Yes, Wordle has its downside. To many, it feels like the absurd apotheosis of what child psychologists call “parallel play”—playmates sitting side by side but consumed by entirely separate activities. In short, it is a game in which everyone is poised over their screens, focused on the same board, yet playing alone. At a distance. Not truly interacting.
To some, it offers a new opportunity for bragging rights. One’s daily results now creep into conversations: you know, coyly dropping your numbers when you’ve had a good day. I’ll bet dollars to doughnuts someone has even posted their stats on their dating profile.
To others, it is yet another symbol of creeping capitalism. Like the World Wide Web itself, it began as a positive, connective enterprise. It brought people together. It was free and open-sourced. That is, until the Gray Lady came along this week and snapped it up. At its inception, Wordle didn’t really seem to care about making a buck. Or making a racket. Or designating a winner. Now, alas, it has gone the way of all popular games or sports in contemporary society: Larger corporate forces will soon skim profit off its player-viewers. (First, of course, it had to have its cultural baptism: appearing on SNL last month as part of a cold open.)

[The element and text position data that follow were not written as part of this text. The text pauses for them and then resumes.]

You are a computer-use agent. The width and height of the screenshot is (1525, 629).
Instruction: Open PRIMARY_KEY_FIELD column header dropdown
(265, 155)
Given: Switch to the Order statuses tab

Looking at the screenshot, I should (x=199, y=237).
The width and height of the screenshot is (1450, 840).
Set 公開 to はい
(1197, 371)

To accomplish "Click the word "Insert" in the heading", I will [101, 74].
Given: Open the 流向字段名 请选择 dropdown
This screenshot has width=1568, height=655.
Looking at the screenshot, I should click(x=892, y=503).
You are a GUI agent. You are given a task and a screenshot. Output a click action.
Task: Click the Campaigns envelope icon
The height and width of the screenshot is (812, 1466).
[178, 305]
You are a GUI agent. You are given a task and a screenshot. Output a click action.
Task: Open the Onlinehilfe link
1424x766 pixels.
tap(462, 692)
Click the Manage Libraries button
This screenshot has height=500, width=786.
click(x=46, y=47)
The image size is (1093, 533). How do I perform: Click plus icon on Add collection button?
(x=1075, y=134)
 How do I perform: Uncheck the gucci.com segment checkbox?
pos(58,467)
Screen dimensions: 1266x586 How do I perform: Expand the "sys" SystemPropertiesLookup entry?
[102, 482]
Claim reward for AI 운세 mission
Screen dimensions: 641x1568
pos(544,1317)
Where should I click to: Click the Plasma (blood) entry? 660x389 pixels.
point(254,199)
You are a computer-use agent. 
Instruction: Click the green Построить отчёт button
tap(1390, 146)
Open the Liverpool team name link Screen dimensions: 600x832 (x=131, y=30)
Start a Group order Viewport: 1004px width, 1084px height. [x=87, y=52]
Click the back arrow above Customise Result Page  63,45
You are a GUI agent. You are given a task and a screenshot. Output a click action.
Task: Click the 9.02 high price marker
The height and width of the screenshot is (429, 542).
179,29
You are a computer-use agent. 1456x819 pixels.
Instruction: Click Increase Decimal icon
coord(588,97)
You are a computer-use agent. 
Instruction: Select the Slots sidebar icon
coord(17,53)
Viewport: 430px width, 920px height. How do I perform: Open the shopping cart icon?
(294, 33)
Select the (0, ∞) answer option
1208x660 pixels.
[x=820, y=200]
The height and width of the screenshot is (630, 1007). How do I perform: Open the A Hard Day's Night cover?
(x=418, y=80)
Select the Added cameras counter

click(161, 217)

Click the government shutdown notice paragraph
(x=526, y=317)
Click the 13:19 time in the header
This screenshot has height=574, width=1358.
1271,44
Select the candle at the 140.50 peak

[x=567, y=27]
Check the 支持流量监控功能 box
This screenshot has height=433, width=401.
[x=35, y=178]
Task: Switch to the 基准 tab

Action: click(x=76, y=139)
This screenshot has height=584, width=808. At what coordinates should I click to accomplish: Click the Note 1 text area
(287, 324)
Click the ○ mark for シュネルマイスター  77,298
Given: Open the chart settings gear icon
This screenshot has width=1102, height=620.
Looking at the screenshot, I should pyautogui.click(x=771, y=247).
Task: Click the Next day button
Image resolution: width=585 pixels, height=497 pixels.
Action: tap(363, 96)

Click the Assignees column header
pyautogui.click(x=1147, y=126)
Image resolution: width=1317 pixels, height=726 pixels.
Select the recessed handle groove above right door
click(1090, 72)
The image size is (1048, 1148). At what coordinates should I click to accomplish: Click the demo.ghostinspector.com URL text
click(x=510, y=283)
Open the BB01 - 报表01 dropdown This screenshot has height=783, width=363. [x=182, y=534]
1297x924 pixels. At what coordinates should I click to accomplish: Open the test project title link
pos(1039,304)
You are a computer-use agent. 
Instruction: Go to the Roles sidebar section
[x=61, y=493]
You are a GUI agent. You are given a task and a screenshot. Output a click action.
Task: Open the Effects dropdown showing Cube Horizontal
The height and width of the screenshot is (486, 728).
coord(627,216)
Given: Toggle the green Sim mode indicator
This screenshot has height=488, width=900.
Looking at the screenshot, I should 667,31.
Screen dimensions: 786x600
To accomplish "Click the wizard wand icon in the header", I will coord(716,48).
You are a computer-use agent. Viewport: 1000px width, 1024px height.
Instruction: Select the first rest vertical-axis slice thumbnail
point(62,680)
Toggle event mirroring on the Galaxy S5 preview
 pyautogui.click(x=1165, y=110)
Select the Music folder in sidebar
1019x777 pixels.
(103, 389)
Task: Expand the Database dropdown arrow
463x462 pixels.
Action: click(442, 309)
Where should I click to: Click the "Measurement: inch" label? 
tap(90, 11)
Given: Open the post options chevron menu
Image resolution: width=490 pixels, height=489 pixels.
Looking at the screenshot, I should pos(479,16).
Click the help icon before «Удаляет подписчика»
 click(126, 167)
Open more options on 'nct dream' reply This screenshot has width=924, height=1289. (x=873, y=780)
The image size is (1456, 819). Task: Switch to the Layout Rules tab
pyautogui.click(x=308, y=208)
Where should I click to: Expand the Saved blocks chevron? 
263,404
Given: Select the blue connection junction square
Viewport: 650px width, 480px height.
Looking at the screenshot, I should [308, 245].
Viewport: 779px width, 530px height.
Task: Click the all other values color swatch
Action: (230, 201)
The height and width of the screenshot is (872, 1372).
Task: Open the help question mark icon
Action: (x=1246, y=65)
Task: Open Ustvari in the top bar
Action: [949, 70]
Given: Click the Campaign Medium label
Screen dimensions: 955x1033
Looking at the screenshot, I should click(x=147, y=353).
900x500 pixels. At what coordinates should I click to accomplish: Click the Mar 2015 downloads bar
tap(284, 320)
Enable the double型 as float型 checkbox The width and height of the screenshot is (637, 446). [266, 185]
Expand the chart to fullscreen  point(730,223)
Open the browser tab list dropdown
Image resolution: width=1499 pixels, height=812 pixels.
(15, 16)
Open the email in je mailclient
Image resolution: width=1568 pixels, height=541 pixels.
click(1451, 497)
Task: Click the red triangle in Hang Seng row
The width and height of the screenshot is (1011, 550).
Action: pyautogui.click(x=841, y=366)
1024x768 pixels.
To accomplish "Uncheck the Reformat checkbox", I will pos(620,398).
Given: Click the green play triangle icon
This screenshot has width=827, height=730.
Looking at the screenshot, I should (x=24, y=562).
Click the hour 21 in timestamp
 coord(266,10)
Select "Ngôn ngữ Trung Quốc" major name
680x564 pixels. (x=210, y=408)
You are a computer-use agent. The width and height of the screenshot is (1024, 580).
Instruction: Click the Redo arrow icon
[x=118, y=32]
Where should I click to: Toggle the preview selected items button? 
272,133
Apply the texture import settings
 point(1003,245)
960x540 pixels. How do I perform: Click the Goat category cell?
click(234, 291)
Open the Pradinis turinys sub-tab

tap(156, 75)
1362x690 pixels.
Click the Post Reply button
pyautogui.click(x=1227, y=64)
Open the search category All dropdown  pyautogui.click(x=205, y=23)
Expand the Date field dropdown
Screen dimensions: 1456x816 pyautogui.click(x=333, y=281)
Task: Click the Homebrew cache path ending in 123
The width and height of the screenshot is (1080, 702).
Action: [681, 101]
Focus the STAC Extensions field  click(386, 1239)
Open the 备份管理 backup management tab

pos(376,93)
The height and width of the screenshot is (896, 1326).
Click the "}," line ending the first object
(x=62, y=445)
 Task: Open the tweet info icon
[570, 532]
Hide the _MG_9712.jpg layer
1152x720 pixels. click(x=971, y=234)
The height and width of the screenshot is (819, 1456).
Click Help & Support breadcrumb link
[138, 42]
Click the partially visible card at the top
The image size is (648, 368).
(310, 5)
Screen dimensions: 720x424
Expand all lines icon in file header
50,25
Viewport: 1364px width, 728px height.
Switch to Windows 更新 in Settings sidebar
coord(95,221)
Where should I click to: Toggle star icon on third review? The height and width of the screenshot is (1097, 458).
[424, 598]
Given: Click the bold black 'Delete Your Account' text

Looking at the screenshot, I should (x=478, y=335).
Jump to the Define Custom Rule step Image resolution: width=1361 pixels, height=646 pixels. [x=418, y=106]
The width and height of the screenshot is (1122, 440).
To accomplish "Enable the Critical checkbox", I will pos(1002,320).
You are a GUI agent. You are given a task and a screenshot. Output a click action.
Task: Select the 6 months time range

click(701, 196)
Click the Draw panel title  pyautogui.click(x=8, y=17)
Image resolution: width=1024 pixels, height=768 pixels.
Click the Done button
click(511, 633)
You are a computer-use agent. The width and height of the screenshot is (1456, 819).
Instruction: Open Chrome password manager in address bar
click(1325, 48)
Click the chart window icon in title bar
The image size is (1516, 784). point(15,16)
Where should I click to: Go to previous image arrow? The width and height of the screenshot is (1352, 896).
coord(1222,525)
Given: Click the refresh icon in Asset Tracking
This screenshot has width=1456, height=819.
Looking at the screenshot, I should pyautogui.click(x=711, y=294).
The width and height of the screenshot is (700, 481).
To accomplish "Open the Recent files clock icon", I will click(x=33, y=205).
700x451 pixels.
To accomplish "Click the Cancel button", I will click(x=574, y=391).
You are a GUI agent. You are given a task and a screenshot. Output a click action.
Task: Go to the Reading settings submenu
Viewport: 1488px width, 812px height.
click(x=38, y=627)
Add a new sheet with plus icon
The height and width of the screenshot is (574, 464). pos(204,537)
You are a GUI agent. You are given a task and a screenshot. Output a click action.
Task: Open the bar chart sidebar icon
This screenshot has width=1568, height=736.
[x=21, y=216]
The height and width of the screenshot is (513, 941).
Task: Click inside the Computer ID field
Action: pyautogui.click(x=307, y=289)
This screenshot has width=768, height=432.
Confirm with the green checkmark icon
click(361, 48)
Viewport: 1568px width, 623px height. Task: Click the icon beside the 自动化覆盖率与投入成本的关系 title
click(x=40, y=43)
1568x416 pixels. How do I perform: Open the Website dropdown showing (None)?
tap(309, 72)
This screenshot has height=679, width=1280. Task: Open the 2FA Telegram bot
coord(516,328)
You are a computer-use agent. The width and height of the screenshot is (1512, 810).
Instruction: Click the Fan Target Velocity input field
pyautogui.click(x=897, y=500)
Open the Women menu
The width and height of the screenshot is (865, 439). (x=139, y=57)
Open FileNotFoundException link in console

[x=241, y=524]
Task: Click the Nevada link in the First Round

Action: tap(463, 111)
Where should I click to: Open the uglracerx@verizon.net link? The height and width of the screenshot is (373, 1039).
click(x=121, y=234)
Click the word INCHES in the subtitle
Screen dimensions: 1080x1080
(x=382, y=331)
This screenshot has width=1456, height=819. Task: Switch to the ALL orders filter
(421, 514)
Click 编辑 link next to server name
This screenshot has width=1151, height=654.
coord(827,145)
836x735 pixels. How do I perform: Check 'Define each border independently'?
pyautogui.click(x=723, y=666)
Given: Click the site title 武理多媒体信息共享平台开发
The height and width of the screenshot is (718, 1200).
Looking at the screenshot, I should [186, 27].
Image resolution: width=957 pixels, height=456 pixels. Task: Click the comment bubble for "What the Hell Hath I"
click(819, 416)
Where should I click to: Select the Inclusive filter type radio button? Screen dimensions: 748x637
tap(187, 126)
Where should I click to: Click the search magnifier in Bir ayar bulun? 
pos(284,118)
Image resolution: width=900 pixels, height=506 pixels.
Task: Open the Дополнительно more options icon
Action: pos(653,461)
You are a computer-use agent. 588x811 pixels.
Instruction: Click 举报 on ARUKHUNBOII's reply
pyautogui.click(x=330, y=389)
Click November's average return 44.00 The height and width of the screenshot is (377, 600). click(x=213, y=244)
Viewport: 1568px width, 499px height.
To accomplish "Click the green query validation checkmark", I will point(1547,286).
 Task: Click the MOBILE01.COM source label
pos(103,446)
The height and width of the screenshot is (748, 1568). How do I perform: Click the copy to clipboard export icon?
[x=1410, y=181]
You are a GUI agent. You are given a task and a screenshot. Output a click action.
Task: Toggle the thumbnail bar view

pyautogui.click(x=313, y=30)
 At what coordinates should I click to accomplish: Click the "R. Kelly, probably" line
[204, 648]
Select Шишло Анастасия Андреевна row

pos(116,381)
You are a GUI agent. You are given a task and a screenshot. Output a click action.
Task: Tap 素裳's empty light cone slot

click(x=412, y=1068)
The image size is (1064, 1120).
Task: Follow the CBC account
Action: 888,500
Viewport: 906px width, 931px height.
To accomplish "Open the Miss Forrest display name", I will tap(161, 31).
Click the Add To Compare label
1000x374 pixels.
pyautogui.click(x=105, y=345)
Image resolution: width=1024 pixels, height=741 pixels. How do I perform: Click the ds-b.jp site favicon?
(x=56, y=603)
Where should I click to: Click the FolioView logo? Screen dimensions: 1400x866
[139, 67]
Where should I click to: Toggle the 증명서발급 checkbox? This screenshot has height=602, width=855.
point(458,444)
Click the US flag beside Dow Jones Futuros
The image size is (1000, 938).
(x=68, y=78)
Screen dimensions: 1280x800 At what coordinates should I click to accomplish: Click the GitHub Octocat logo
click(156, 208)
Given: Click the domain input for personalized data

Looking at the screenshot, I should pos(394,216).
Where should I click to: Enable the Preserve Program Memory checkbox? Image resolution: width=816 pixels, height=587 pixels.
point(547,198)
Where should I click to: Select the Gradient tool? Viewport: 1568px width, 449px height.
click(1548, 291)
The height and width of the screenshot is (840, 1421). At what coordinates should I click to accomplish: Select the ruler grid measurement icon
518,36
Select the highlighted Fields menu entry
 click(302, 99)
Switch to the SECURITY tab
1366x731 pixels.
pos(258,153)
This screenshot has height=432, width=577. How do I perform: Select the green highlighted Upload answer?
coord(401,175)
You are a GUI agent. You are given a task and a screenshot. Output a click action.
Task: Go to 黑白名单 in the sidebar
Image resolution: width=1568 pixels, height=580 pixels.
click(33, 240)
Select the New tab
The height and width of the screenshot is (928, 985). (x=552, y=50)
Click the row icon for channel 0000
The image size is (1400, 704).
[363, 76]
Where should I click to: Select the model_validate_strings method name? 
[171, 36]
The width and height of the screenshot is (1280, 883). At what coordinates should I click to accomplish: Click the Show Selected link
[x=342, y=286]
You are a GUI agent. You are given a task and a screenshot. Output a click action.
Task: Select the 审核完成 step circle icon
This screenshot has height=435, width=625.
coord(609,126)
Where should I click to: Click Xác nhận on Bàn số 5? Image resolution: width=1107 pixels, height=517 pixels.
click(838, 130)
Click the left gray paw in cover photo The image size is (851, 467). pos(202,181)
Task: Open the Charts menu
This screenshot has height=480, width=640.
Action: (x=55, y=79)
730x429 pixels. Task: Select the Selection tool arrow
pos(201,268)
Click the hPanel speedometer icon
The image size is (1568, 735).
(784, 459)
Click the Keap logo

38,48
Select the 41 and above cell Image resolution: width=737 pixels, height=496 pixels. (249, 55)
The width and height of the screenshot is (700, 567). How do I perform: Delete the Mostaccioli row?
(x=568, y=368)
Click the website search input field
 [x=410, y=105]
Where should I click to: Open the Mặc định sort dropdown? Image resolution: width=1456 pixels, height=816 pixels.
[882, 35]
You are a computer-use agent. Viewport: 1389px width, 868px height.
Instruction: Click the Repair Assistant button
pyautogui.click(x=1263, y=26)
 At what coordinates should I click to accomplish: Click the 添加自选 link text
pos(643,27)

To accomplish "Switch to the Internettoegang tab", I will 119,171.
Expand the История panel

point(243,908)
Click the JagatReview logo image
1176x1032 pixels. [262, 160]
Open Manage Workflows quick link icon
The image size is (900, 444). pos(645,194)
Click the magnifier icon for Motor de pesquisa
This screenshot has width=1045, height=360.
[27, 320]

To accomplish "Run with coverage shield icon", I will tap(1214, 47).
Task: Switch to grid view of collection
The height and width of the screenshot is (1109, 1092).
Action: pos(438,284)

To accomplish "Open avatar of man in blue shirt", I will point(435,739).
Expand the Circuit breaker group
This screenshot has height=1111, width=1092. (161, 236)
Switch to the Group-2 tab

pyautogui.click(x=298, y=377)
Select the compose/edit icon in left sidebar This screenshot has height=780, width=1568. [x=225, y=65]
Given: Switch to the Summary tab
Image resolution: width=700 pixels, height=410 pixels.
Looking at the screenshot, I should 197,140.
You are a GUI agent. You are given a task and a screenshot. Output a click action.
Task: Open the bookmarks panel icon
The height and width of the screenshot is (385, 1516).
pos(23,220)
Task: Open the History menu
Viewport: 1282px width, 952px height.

Because I am a die-hard, schmaltzy romantic, I think another reason it has caught on is its sweet, though not quite Cyrano-esque, origin story: A guy—named Josh Wardle, no less—invented a word game and used sequences of words to worm his way into his partner’s heart. (Talk about grand gestures.)
Truth be told, however, I like Wordle for yet another reason: its comforting duality. I like it for the action and the stasis, the suspense and the sameness.
For now, I’ll leave it at that. It’s early. And I have to get back under the covers and play.